Friday, November 26, 2010

Family Secrets #2

How do I begin to tell you my fears in detail, doctor?

Just relax, pal, and pretend I’m drinking at the same bar.

Can I buy you a drink?

Sure. I forgot my money belt. The streets are tough
at night here, I hurry to and I hurry from.

Why did you decide to meet here?

It’s my favorite bar. The girls wear hip-high hose
like they do in the Congress Hotel–

Over there they would ask for poems and buy me drinks.

Now there’s a good place to start.

I swear, I loved each one. You could see it in the poems.
I guess that's why they kept asking.

Go on.

I would ask their names, then forget them after I slept.
I went home after closing time, smoked some hookah–
that was Baudelaire’s word for it–and slept like a baby
dreaming I was being passed from one to the other’s
naked arms. It was a big bed, the girls so very shapely.
They passed me around like a fresh stick of Mary Jane.

I didn’t know you took drugs.

I don’t, I dream I do. Isn’t this all about my dreams?

It can be. What do you base that conjecture on?

A dog-eared copy of The Interpretation of Dreams.

Don’t read Freud, he’s not good for you.

My daddy did, and he mined coal for a living.

What could you possibly fear if your father feared
nothing? Didn’t you say he was uneducated,
all but illiterate? Where did he find the Freud?

He was walking home one night after work. Said,
I looked down and there was this book in the way
I was taking, I almost stepped on it. Picked it up,
took it home and read myself to sleep, slowly.
A few pages only. But Jesus, the dreams I had!
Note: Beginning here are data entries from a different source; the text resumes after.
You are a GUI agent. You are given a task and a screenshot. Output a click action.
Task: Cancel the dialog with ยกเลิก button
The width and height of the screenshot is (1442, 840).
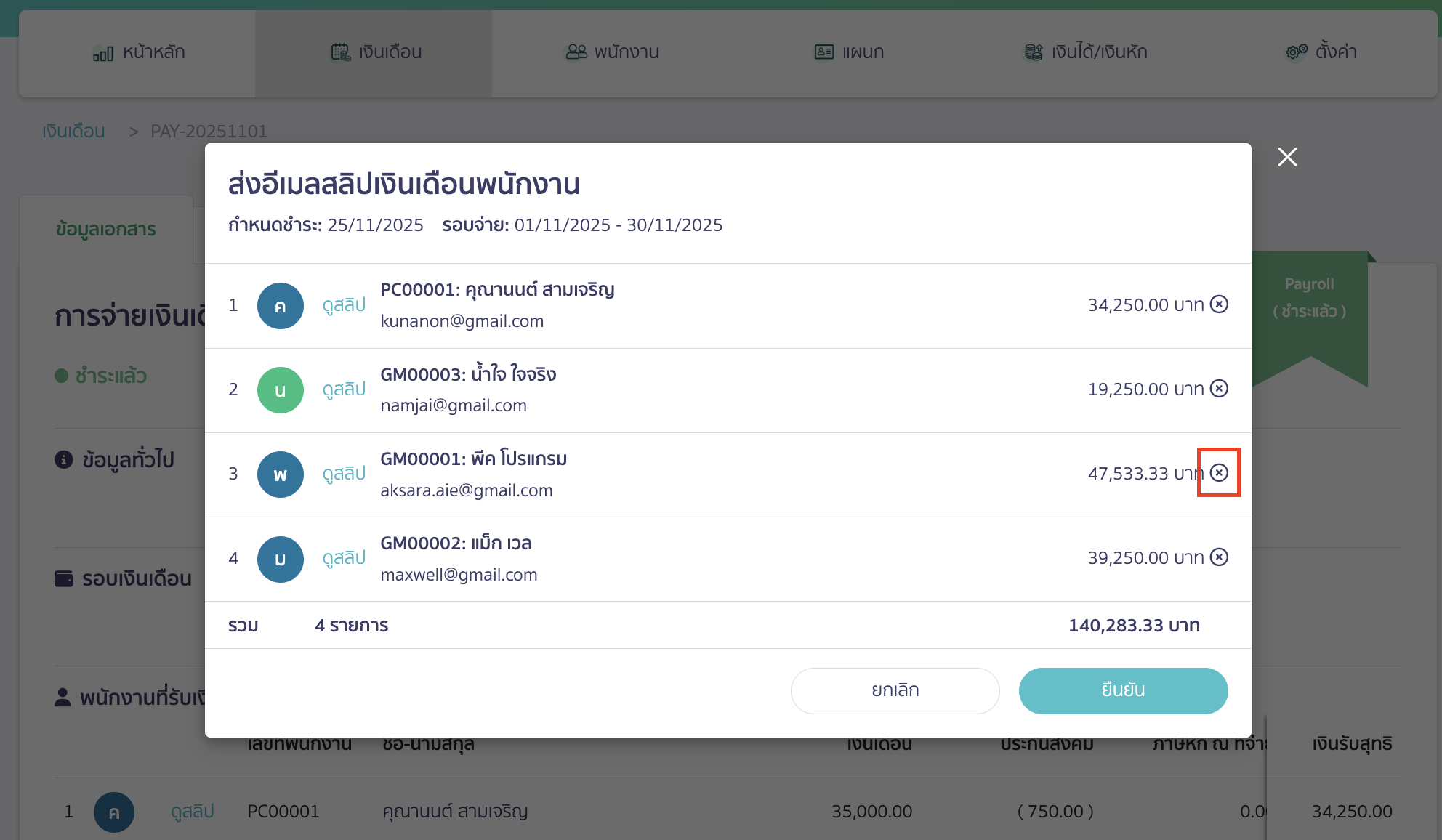895,690
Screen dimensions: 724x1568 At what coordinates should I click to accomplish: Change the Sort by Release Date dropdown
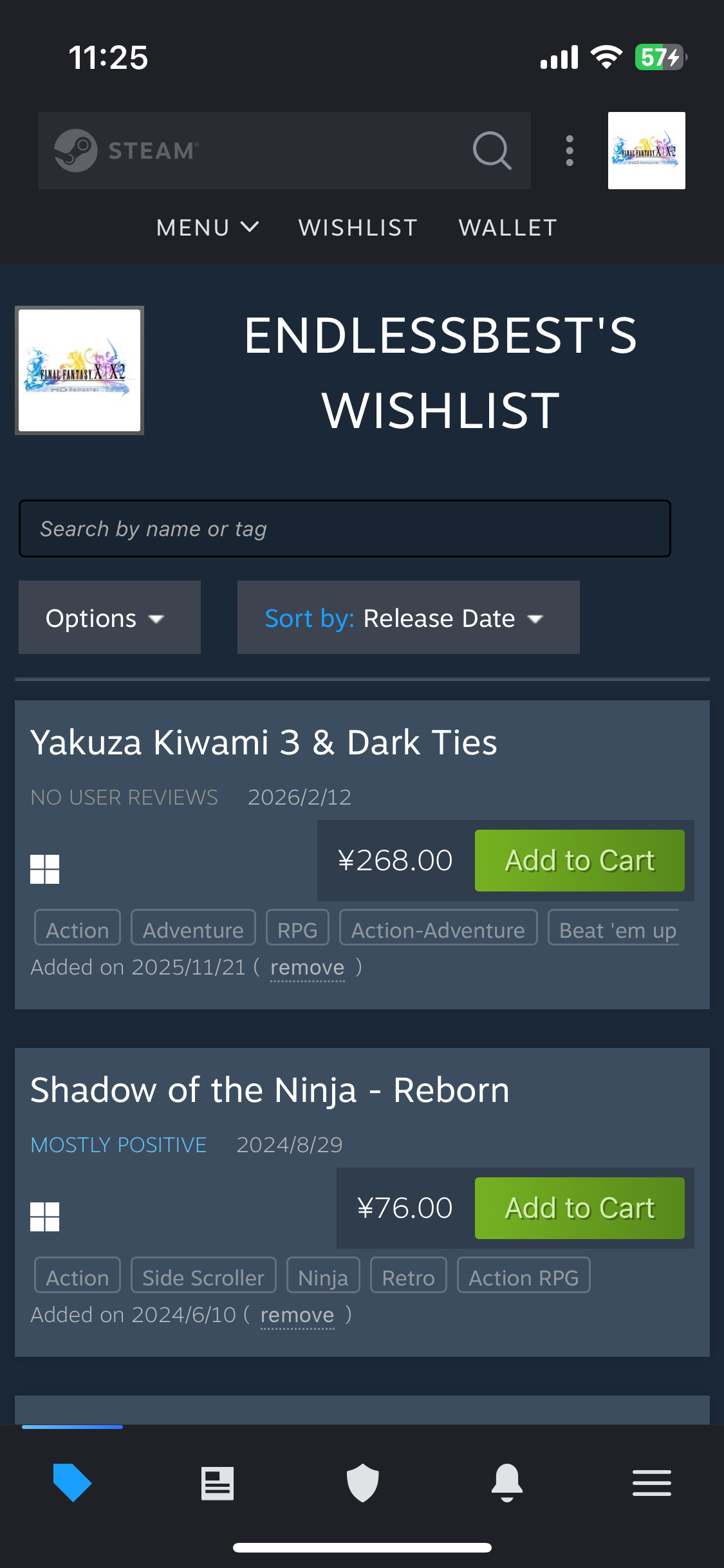[x=408, y=618]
Did your daddy go on to read other books Freud wrote?

He never read books he didn’t find somewhere.

How did he learn to read someone like Freud?

How do I know? He never talked about the school
he had to quit when he was twelve to work cotton.
Stooping all day, carrying a long sack up one row
and down the next and up another until it weighed
a hundred pounds, took it off and put on another.
In school the teacher read them books. He listened.

Did he say which ones?

He didn’t remember titles, he said. One was about a guy
named David Copperfield, another Long John Silver
and a kid named Jim. There’s one was left unfinished,
it was about war and peace and teacher jumped around,
the good parts were what he read. Andre wounded,
lying on his back on a bridge realizing how precious
it was to be alive, Natasha happy despite whatever
happened to make her weep, Pierre standing on a hill,
watching the battle raging below, then captured
learning from an old dying peasant what courage was.

Those are all familiar. But Freud was something else.
What of his have you read that we could talk about?

I am not my father’s son. I preferred to work on cars.
I would rather read poems out loud to beautiful girls.

Amazing. I seem to recall it was just the opposite
when we started therapy. Haven’t we made progress?

How would I know, doc? I never said I didn’t read.
And we just started talking about the girls today.